Still waiting around on Pinephone to get far along enough to go for it. I hung out for a bit on the Pinephone chat and asked some questions a while back. It definitely still isn’t ready for daily use.

Wrote myself a little bash script today called up3 for grabbing live music stuff from youtube. It uses youtube-dl, and so this just makes it less of a pain. Of course, with some small changes it could be used for whatever is available from youtube. Pretty trivial but maybe useful to one of you.

#!/bin/bash
# youtube-dl installation is required to use up3
# Change all paths throughout to your desired paths.
# Make script executable via the command:  chmod +x up3
# Add the script path to your .bashrc so that you can run it from any directory:  PATH=/home/user1/youtube_script/:$PATH
# Else run it from the script directory after saving there as up3 via:  ./up3
# It should stop if a command fails but no error checking.  :/
# Just enter up3 at a command line and follow the prompts

echo -e "Enter a youtube video url"
read url
echo -e "Enter a name for the output mp3 (.mp3 will be automatically appended)"
read name
cd /home/user1/Music/youtube_script/temp/ &&
youtube-dl -x --audio-format mp3 $url &&
mv -f *.mp3 /home/user1/Music/live/"$name".mp3 &&
echo "Success.  $name written to /home/user1/Music/live/"

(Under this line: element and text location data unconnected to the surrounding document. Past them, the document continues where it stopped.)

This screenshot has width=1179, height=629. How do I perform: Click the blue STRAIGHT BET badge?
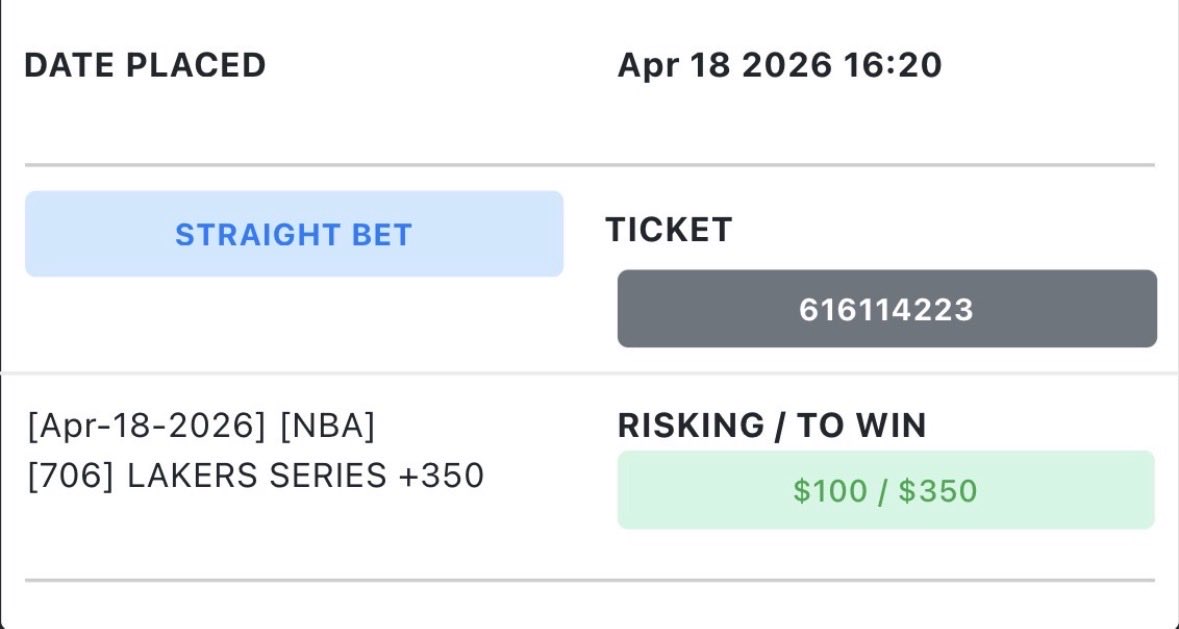[x=294, y=234]
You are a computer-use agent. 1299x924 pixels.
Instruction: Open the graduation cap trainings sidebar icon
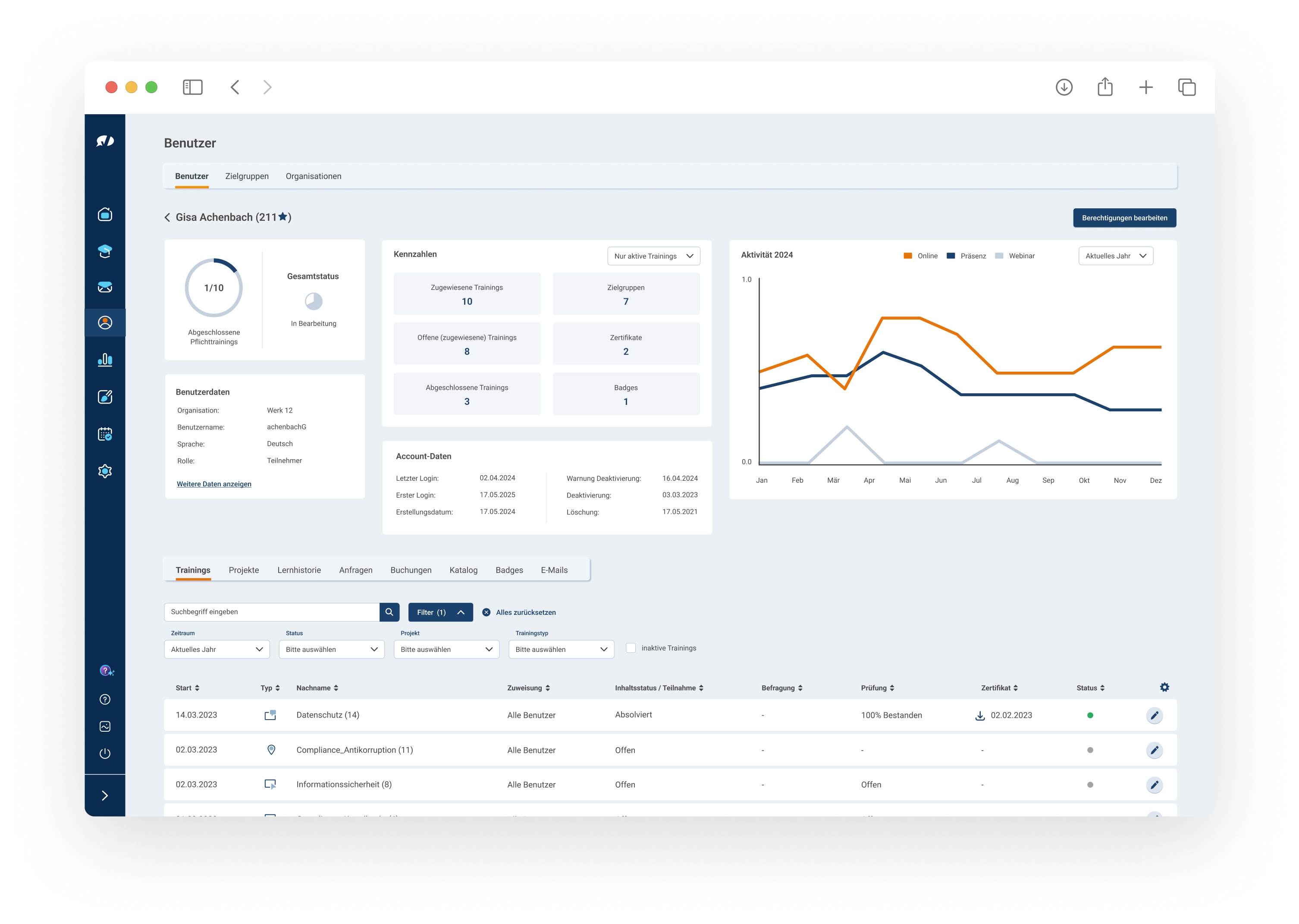pyautogui.click(x=105, y=251)
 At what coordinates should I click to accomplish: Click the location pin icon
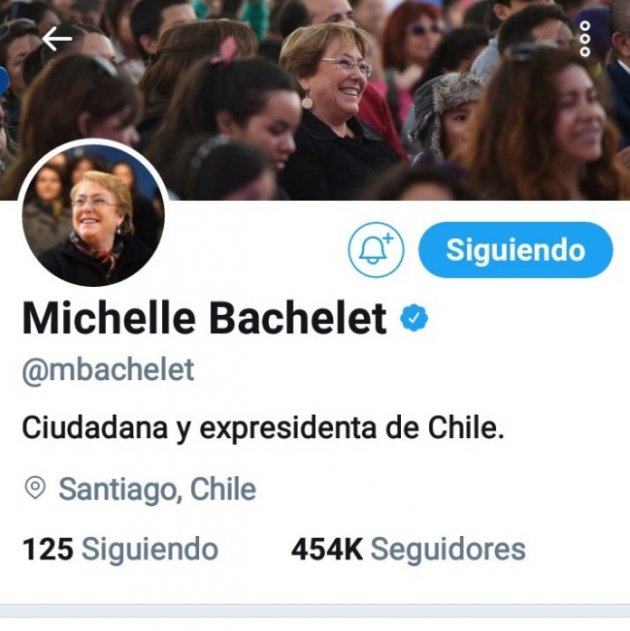tap(35, 488)

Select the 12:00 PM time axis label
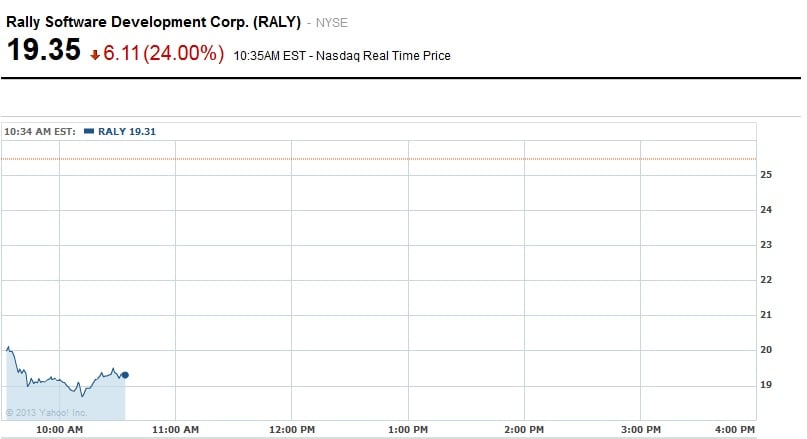pyautogui.click(x=292, y=429)
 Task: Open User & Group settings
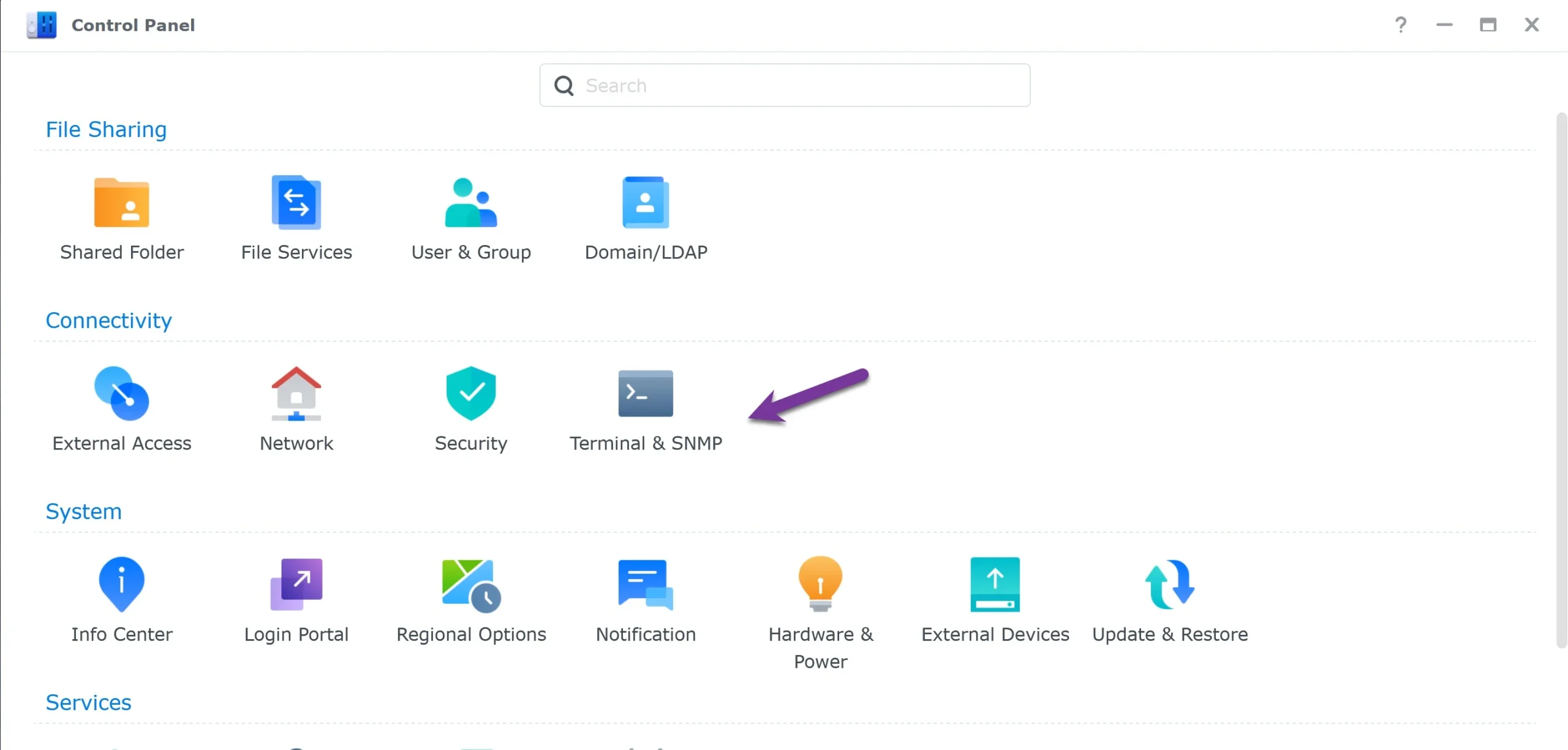pos(470,203)
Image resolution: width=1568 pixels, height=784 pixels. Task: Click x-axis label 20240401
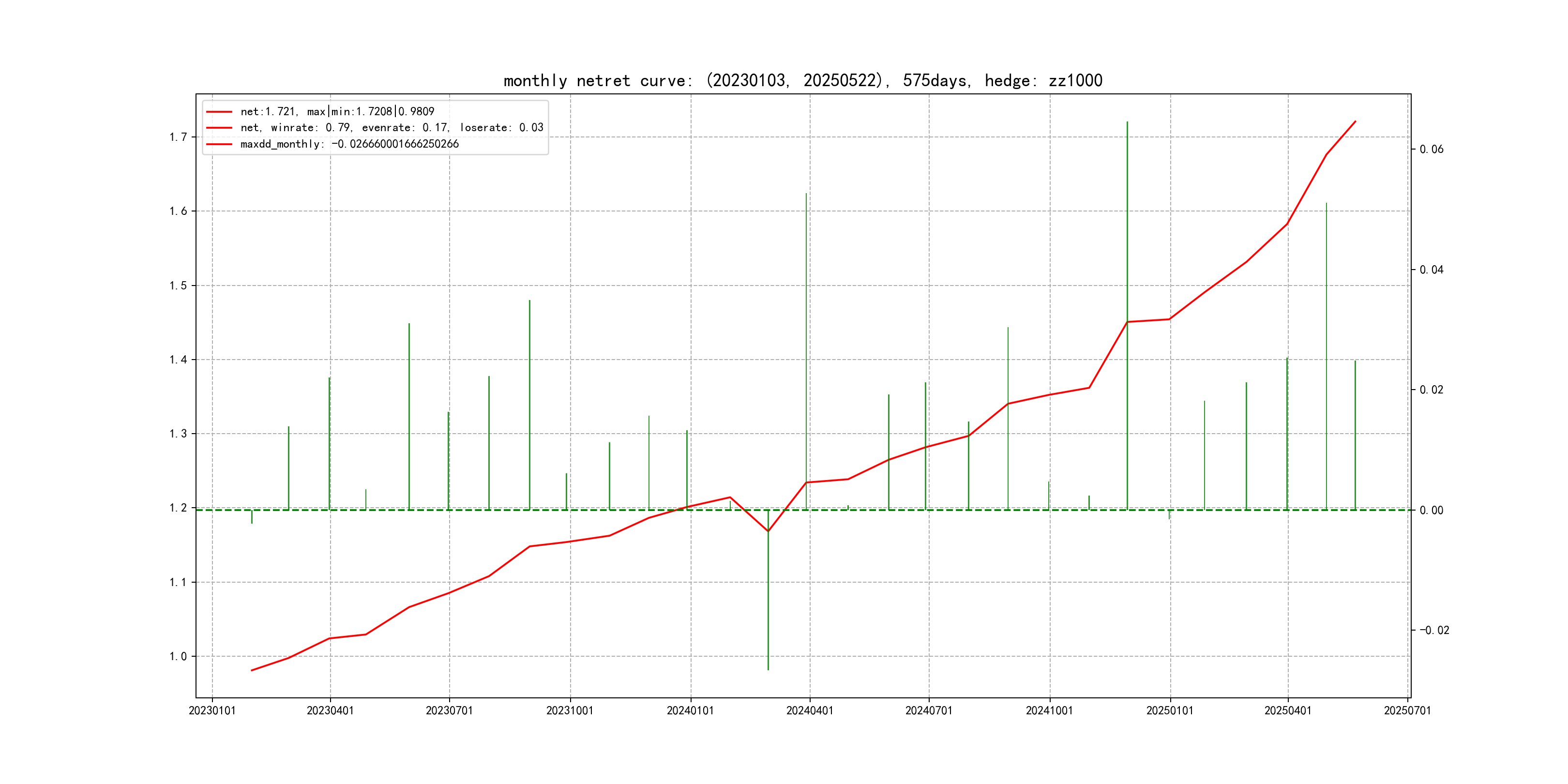click(x=810, y=711)
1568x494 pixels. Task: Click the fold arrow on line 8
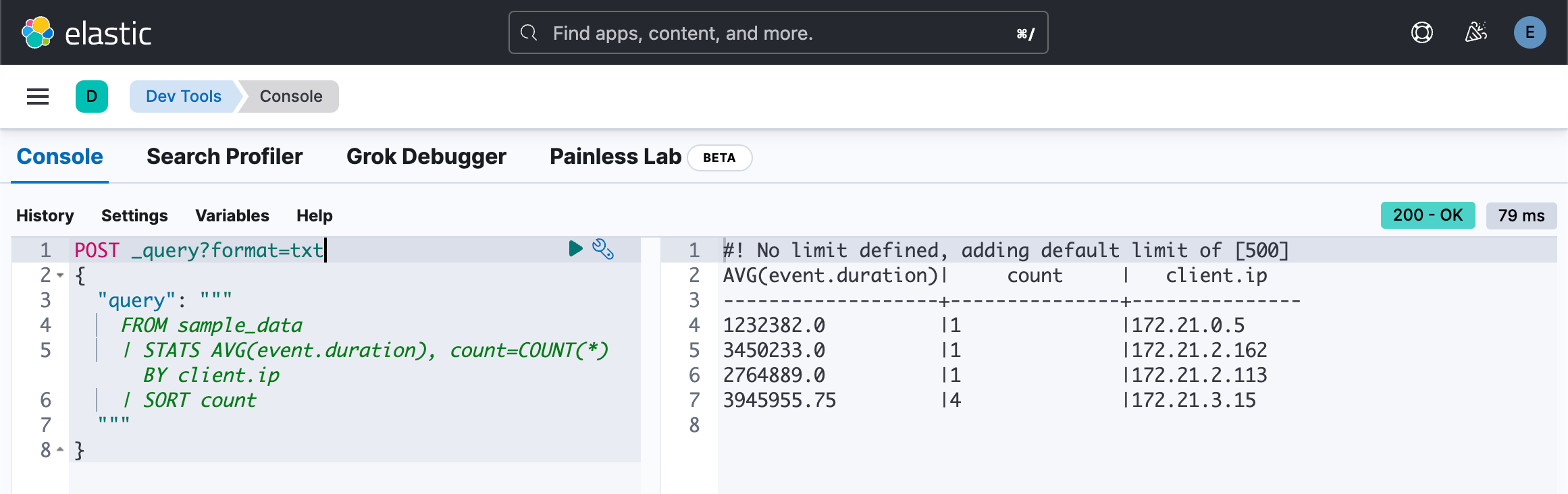pos(60,449)
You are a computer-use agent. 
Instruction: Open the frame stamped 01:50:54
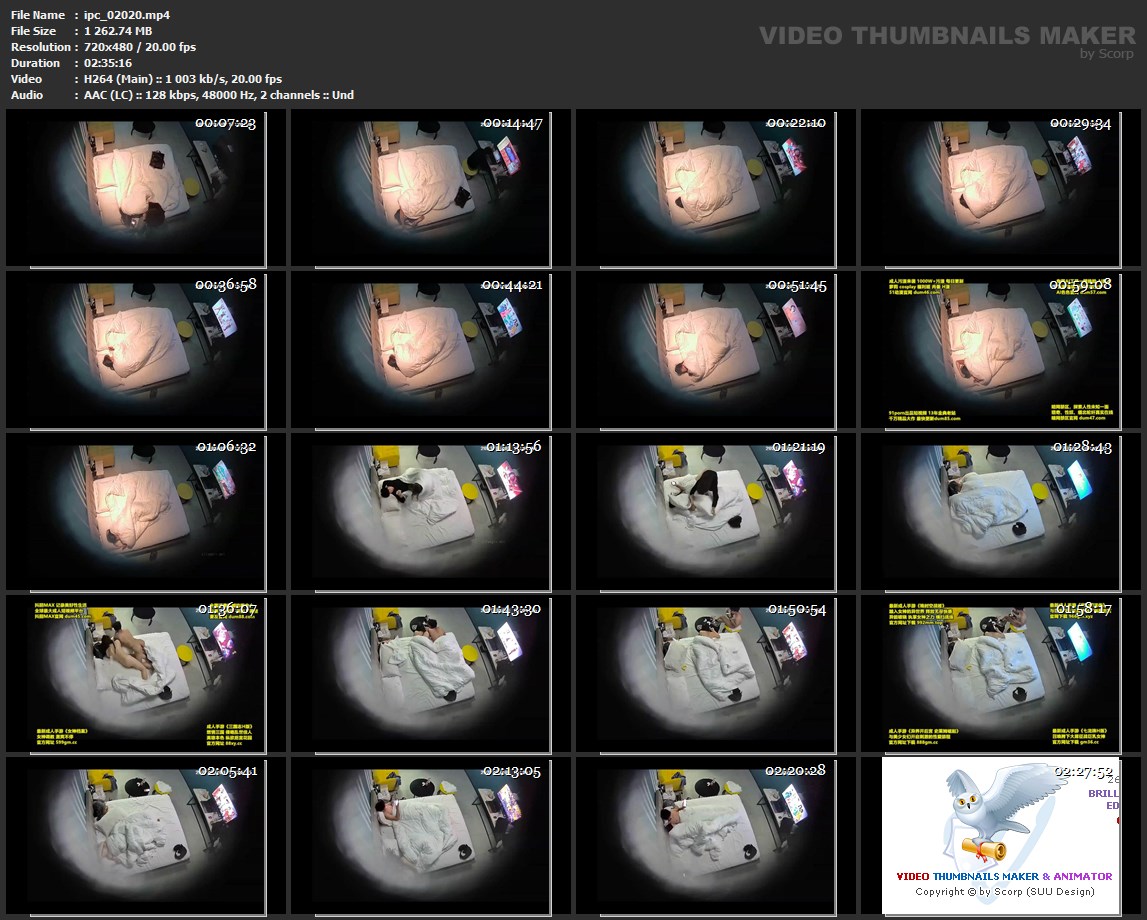715,673
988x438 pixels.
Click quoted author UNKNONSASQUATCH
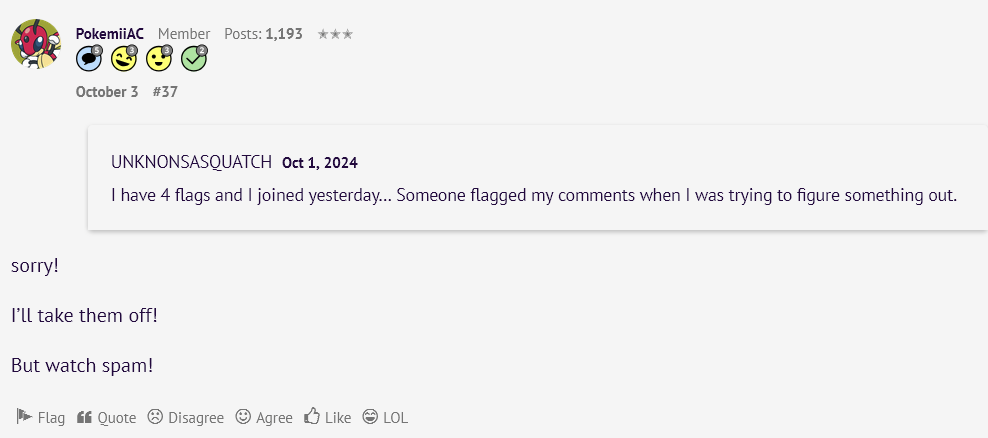click(x=191, y=162)
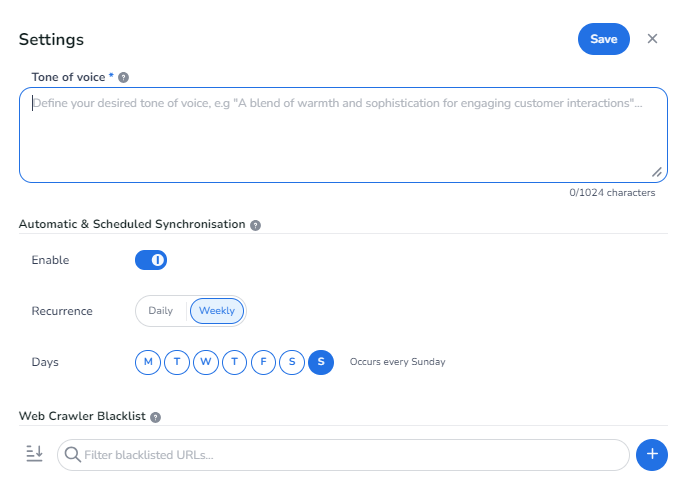The height and width of the screenshot is (484, 692).
Task: Close the Settings panel
Action: pyautogui.click(x=653, y=39)
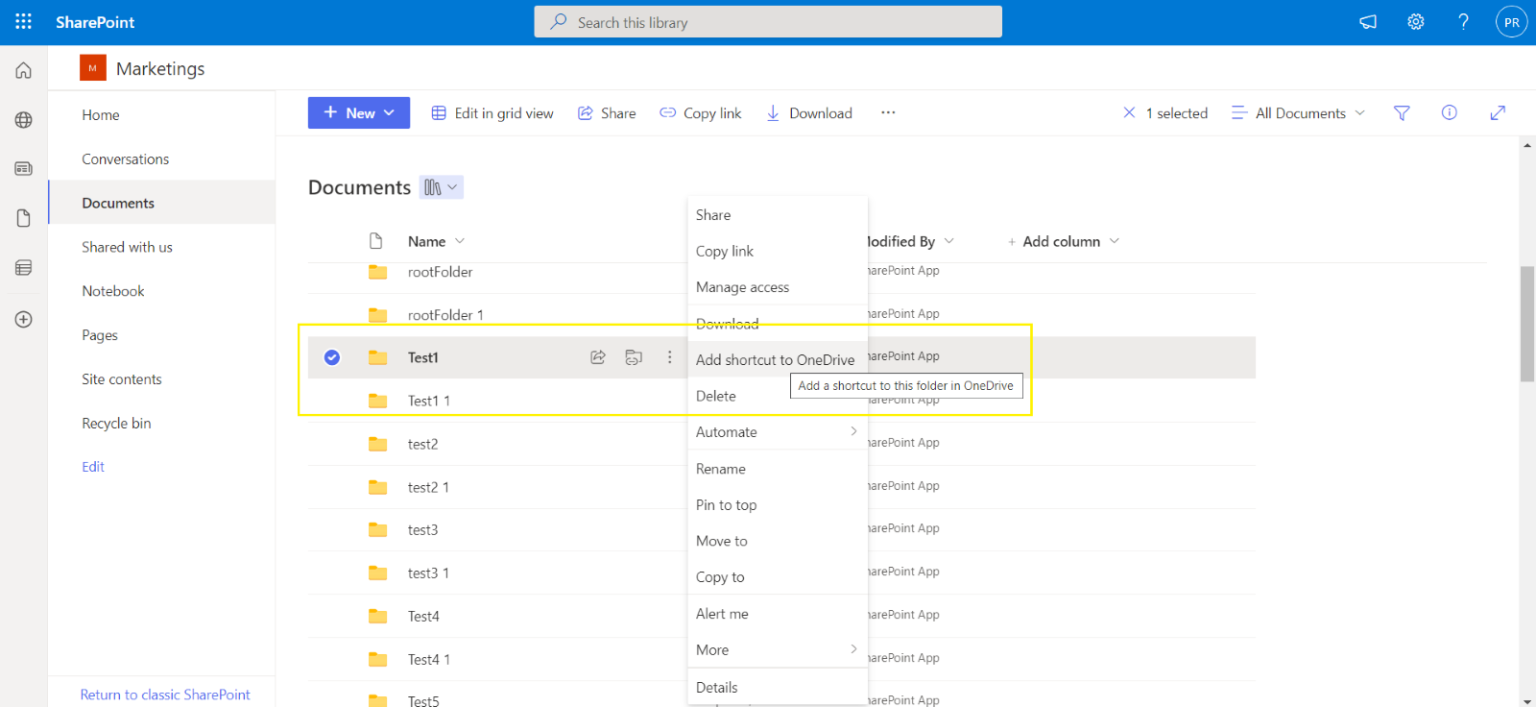The image size is (1536, 707).
Task: Open Settings from the gear icon
Action: click(x=1415, y=21)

Nice bit of time saving for you there, thanks for sharing!

Yeah, the PinePhone software side of things might have a bit to go. I watched a UBPorts (Ubuntu Touch) presentation a while back where they were saying they had a bit of work to do as well. They do spend quite a bit of energy on working around Android system things to get Ubuntu Touch onto general devices. Maybe they’d all be better just concentrating on pure Linux phones + a handful of more open devices.

Next year will be the year of Linux phone!! :slight_smile:

I really hope it is. I want to kick android to the curb for too many reasons.

youtube-dl has a serious throttling issue with YT recently. yt-dlp doesn’t have this problem - a 25 minute download of a 25 minute video went down to about 30 seconds.